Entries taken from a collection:
--
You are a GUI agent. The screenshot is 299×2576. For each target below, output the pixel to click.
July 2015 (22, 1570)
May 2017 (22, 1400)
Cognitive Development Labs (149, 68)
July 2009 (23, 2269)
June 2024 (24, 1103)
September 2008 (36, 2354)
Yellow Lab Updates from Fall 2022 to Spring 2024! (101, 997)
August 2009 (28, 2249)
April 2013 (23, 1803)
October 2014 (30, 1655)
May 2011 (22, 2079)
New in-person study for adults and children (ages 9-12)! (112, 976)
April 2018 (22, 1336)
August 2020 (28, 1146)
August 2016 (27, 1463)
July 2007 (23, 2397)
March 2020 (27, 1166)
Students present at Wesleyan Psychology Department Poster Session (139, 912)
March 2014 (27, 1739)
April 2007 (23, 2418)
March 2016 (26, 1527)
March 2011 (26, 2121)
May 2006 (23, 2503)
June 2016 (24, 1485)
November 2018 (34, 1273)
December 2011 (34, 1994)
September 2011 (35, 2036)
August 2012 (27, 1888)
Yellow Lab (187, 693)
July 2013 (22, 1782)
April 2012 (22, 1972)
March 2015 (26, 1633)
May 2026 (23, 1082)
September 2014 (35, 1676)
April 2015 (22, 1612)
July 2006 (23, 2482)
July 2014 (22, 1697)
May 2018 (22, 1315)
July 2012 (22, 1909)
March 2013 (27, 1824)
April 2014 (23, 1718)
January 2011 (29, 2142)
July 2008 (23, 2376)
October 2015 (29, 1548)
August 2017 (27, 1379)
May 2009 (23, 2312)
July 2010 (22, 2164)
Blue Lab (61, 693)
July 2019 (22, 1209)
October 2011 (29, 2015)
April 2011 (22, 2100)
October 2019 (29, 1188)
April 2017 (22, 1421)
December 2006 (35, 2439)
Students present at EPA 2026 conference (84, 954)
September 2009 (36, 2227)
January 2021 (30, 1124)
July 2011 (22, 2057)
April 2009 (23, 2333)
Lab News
--
(What the task requires)
Using the entries above, state the number of lines that include "July". Add nothing else.

(Expected answer)
11